Saved data entries:
- - - - -
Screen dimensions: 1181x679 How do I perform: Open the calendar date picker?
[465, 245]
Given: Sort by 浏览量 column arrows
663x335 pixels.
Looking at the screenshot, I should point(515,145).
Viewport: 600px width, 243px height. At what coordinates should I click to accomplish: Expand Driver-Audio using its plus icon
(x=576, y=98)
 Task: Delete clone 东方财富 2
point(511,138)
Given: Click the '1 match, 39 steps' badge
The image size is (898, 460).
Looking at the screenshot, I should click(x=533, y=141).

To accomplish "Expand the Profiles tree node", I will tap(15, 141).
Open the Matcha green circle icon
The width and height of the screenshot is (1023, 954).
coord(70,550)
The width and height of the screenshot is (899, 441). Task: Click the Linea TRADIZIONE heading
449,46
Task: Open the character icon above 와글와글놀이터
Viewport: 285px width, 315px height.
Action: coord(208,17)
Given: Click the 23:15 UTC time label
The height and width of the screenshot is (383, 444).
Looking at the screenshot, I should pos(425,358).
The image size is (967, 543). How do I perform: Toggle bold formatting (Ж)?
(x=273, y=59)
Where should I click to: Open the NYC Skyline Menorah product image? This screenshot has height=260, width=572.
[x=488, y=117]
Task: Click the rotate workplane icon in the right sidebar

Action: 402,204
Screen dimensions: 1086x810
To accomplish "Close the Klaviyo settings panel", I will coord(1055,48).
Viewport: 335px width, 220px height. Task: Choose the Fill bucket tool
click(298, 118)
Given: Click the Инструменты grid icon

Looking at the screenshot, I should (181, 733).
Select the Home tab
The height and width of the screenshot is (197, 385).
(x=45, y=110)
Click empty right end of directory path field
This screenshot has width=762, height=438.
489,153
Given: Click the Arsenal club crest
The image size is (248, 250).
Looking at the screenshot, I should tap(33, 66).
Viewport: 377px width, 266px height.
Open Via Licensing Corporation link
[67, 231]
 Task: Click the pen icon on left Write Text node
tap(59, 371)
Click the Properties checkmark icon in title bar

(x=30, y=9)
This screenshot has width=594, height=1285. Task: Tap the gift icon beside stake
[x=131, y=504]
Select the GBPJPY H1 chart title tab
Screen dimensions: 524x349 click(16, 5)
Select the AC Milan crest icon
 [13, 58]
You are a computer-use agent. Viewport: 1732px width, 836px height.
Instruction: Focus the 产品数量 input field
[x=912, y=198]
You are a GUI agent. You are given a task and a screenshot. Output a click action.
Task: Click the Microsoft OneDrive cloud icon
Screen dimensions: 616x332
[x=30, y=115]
- - - - -
### YOUR GOAL
Wherever the word "agent" appears in the entries above, copy that whole line.

### ANSWER BELOW
You are a computer-use agent. Viewport: 1732px width, 836px height.
You are a GUI agent. You are given a task and a screenshot. Output a click action.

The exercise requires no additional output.